In May, Amnesty International warned LGBT+ rights were slipping across Africa. Mauritania and Sudan still retain the death penalty for homosexual acts, with capital punishment is in place in northern Nigeria and southern Somalia.

In February, two men were sentenced to six years each in Zimbabwe after being convicted of sodomy.

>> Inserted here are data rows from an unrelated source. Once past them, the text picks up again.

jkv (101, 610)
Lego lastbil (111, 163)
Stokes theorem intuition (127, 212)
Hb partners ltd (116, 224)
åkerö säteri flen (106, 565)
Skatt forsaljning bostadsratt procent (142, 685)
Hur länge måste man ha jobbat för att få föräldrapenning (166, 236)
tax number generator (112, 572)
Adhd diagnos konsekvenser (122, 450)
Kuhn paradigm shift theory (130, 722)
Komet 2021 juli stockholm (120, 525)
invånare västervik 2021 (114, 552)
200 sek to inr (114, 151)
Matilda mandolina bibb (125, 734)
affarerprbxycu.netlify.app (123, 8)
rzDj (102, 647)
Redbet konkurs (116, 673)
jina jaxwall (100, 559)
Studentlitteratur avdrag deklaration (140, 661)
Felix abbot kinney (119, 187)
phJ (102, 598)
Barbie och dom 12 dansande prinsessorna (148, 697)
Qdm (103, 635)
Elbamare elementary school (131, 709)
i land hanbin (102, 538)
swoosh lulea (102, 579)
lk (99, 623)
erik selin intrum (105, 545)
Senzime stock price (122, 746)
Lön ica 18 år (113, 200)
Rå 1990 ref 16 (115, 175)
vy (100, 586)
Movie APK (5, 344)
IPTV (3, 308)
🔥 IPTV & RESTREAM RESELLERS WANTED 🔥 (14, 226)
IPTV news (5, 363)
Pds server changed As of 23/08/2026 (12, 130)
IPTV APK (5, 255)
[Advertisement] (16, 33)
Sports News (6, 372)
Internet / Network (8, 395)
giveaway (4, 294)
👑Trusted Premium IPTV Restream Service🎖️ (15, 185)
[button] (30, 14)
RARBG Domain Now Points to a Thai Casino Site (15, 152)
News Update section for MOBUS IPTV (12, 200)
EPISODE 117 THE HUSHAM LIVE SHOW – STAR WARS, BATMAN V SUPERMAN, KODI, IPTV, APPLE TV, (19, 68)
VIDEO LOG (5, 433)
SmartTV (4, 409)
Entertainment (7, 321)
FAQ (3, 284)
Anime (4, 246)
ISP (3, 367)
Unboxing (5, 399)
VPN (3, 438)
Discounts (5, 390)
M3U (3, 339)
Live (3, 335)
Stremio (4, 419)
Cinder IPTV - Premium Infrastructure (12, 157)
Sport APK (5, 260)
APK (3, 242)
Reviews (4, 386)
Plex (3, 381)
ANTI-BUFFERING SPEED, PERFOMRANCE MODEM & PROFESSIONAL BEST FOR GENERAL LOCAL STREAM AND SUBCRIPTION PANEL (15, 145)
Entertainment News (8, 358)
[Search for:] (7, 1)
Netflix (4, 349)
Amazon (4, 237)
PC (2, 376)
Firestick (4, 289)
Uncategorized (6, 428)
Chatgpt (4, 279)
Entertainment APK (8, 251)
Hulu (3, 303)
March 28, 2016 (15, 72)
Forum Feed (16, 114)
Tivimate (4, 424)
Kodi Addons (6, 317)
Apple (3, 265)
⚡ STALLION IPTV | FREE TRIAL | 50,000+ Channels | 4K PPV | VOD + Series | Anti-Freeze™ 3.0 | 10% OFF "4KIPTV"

By comparison, one of the two received an additional sentence for attempted rape of four years.

Yet the Zimbabwean authorities say when it comes to trans rights, particularly in terms of healthcare, they do not discriminate.

“As a ministry, we are not selective, but we offer inclusive healthcare for all, be it LGBTI, homosexuals, gays and lesbians, prostitutes as ‘key population’ groups,” said Bernard Madzima, family health director in the Ministry of Health and Child Care.

“Also, our HIV and AIDS programmes take cognisance of these key population groups.”

Yet campaigners argue this is not enough – and greater concern should be shown towards trans people, particularly for those choosing to self-administer hormone therapy drugs.

First there needs to be more talk about what it means to be LGBT+ in Zimbabwe, Ndlovu said.
“(That) needs to happen for us to even start to say how we change the laws or implement health policies that speak to transgender health,” he added.